If (video games) are interfering with the expected functions of the person — whether it is studies, whether it's socialisation, whether it's work — then you need to be cautious and perhaps seek help. Dr Shekhar Saxena, director of WHO's department for mental health and substance abuse

Dr Joan Harvey, a spokesperson for the British Psychological Society, warned that the new designation might cause unnecessary concern among parents. "People need to understand this doesn't mean every child who spends hours in their room playing games is an addict, otherwise medics are going to be flooded with requests for help," she said.

Others welcomed WHO's new classification, saying it was critical to identify people hooked on video games quickly because they are usually teenagers or young adults who don't seek help themselves.

"We come across parents who are distraught, not only because they're seeing their child drop out of school, but because they're seeing an entire family structure fall apart," said Dr Henrietta Bowden-Jones, a spokesperson for behavioural addictions at Britain's Royal College of Psychiatrists. She was not connected to WHO's decision.

Bowden-Jones also said gaming addictions were usually best treated with psychological therapies but that some medicines might also work.

The American Psychiatric Association has not yet deemed gaming disorder to be a new mental health problem. In a 2013 statement, the association said it's "a condition warranting more clinical research and experience before it might be considered for inclusion" in its own diagnostic manual.
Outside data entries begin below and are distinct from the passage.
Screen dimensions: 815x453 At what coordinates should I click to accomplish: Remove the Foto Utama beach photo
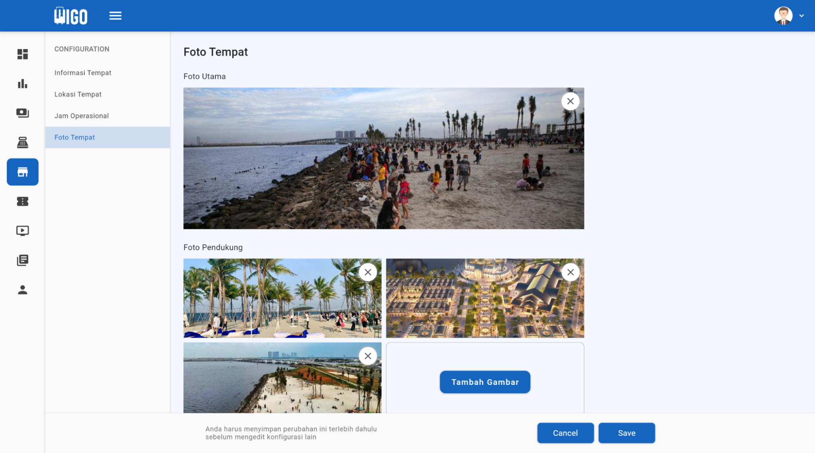[570, 101]
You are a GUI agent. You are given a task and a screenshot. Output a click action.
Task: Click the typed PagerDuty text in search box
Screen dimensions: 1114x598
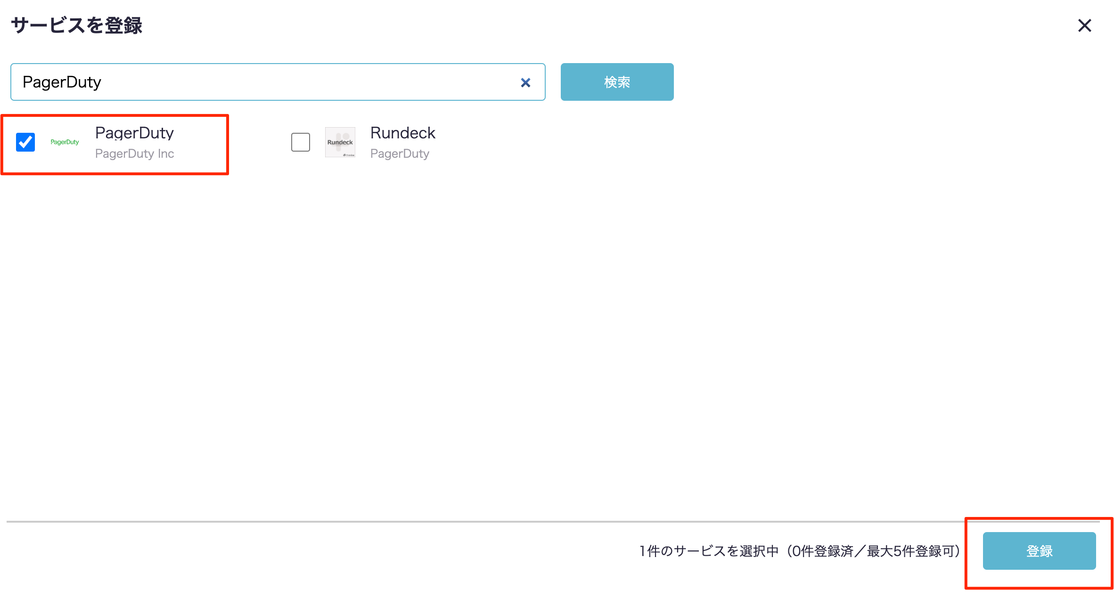click(x=62, y=82)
The group noted that much of the scientific literature about compulsive gamers is based on evidence from young men in Asia.

We come across parents who are distraught, not only because they're seeing their child drop out of school, but because they're seeing an entire family structure fall apart. Dr Henrietta Bowden-Jones, spokesperson for behavioural addictions at Britain's Royal College of Psychiatrists

"The studies suggest that when these individuals are engrossed in Internet games, certain pathways in their brains are triggered in the same direct and intense way that a drug addict's brain is affected by a particular substance. The gaming prompts a neurological response that influences feelings of pleasure and reward, and the result, in the extreme, is manifested as addictive behaviour," the association said in that statement.
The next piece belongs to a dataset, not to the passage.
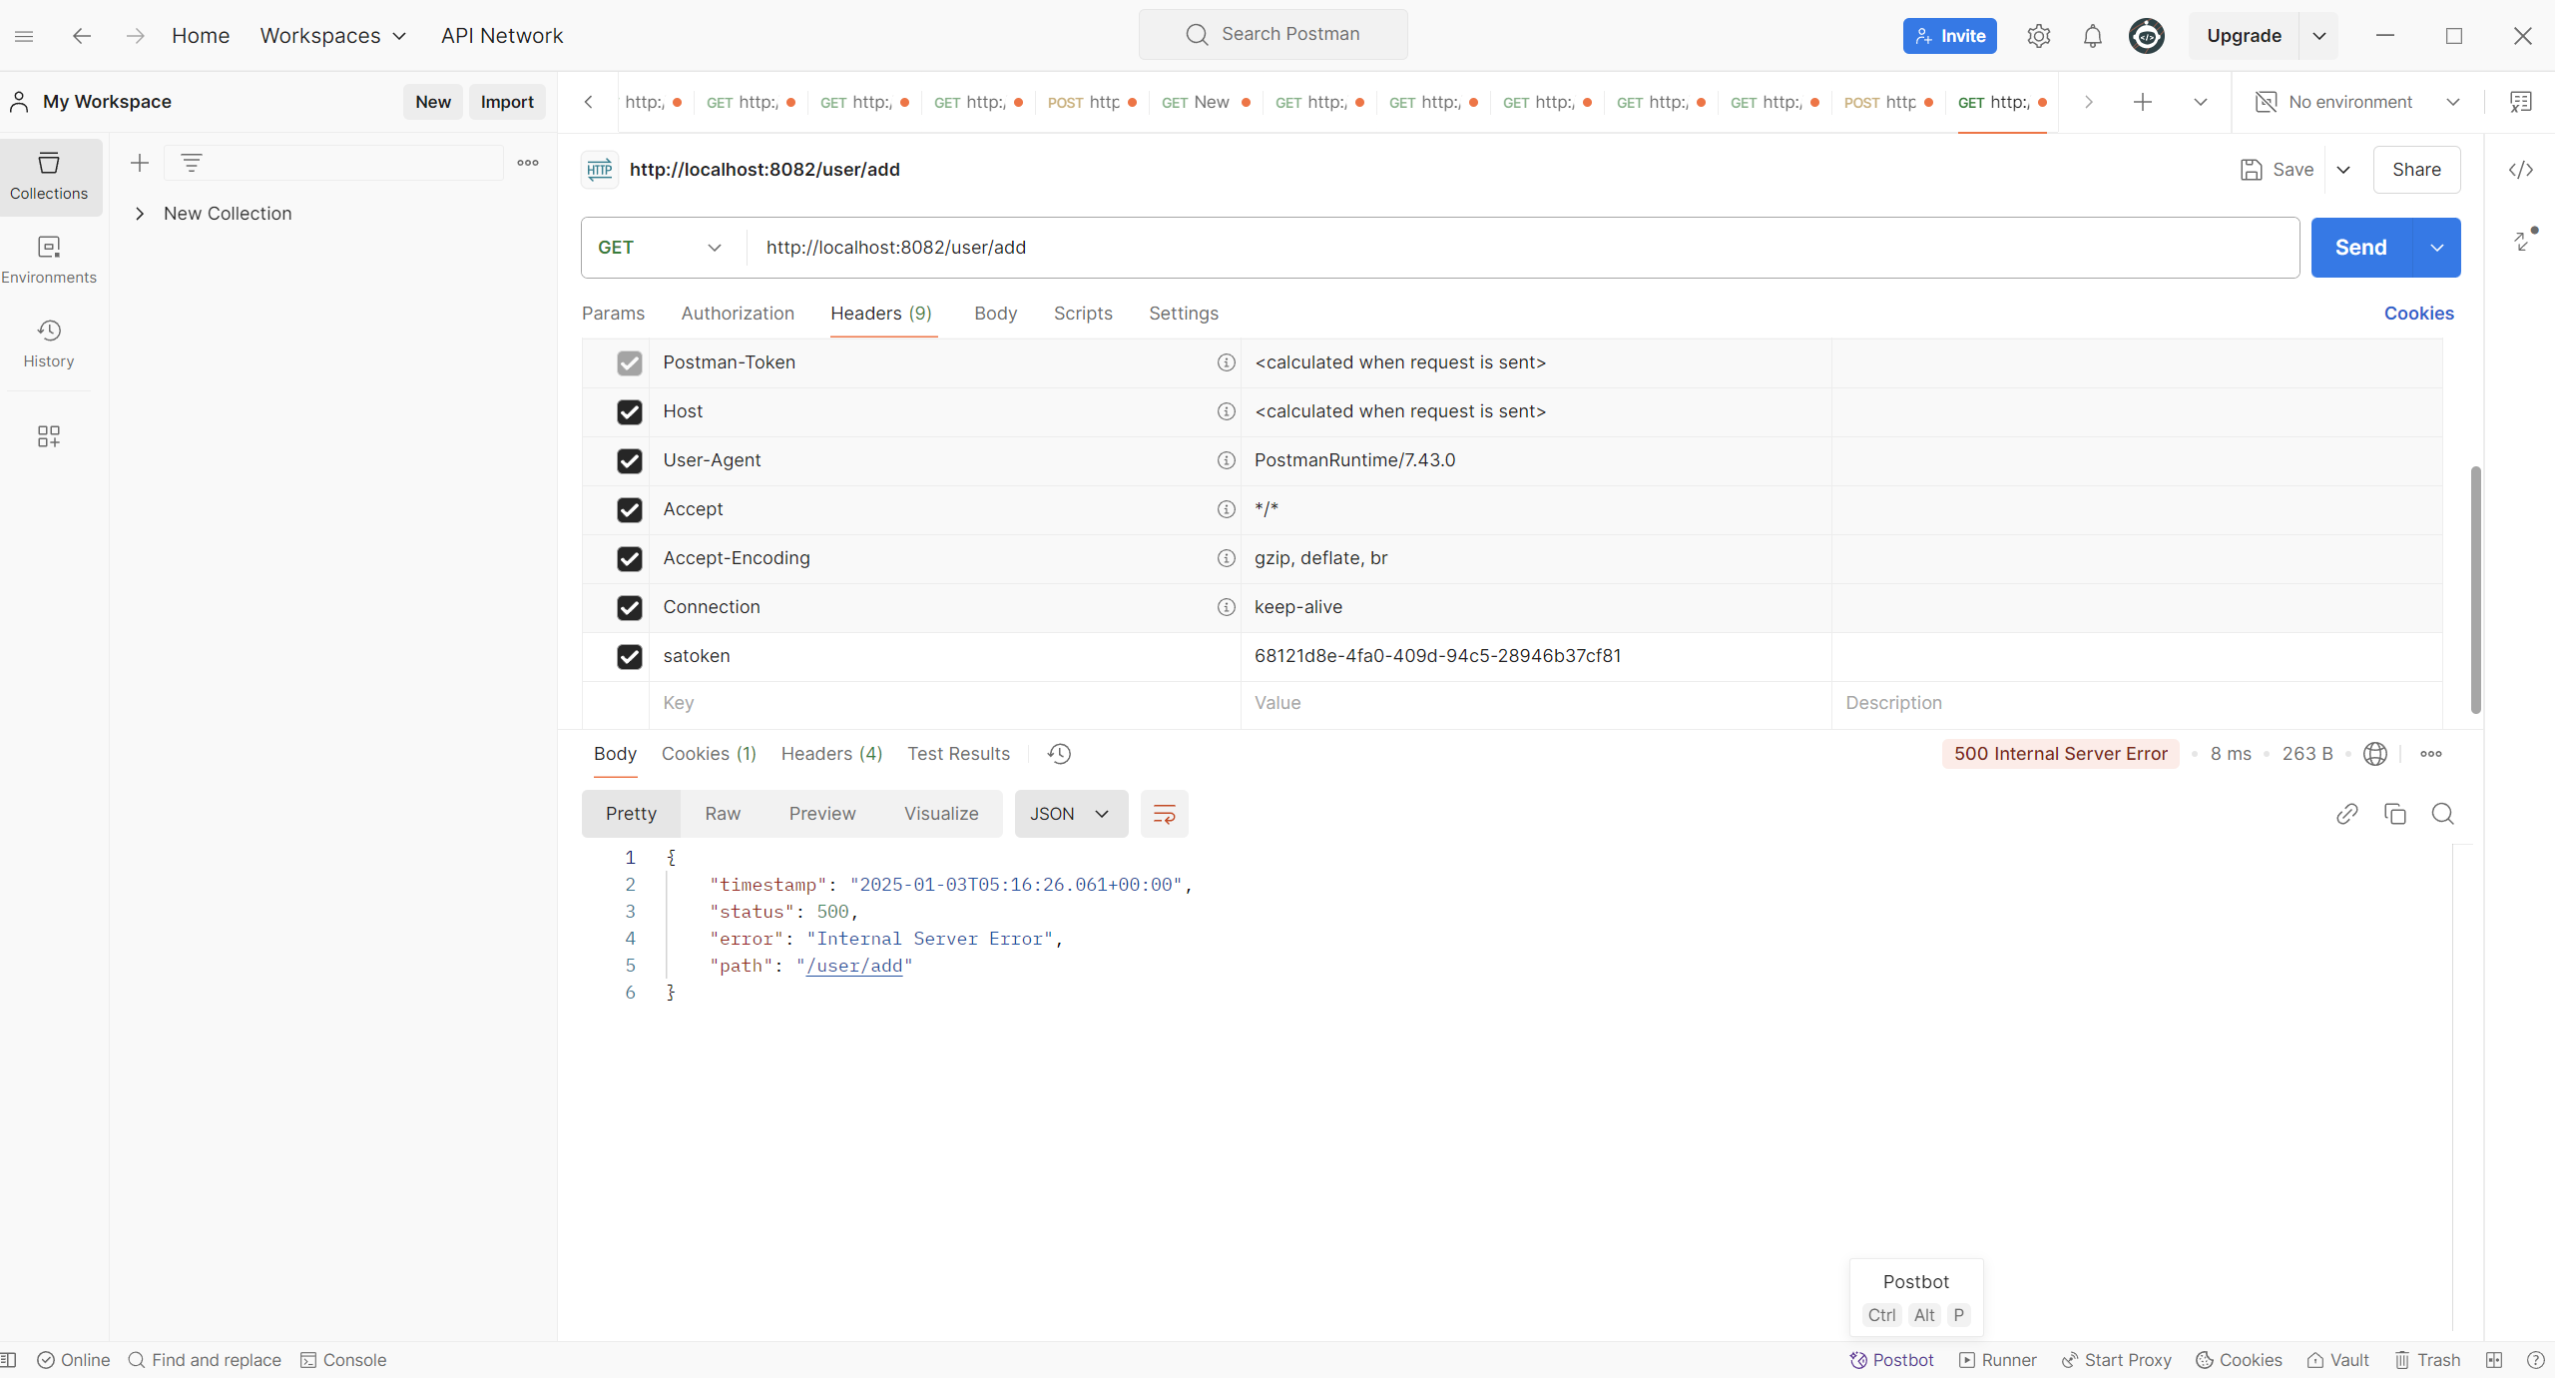Disable the Accept-Encoding header
The image size is (2555, 1378).
pos(629,558)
Dr Mark Griffiths, who has been researching the concept of video gaming disorder for 30 years, said the new classification would help legitimise the problem and strengthen treatment strategies.

"Video gaming is like a non-financial kind of gambling from a psychological point of view. Gamblers use money as a way of keeping score whereas gamers use points," said Griffiths, a distinguished professor of behavioural addiction at Nottingham Trent University.

He guessed that the percentage of video game players with a compulsive problem was likely to be extremely small — much less than 1 per cent — and that many such people would likely have other underlying problems, like depression, bipolar disorder or autism.

Video gaming is like a non-financial kind of gambling from a psychological point of view. Dr Mark Griffiths, researcher on video gaming disorder

WHO's Saxena, however, estimated that 2 to 3 per cent of gamers might be affected.

Griffiths said playing video games, for the vast majority of people, is more about entertainment and novelty, citing the overwhelming popularity of games like Pokemon Go. "You have these short, obsessive bursts and yes, people are playing a lot, but it's not an addiction," he said.

Saxena said parents and friends of video game enthusiasts should still be mindful of a potentially harmful problem.

"Be on the lookout. If (video games) are interfering with the expected functions of the person — whether it is studies, whether it's socialization, whether it's work — then you need to be cautious and perhaps seek help," he said, noting that concerns should be raised if the gaming habit appears to be taking over.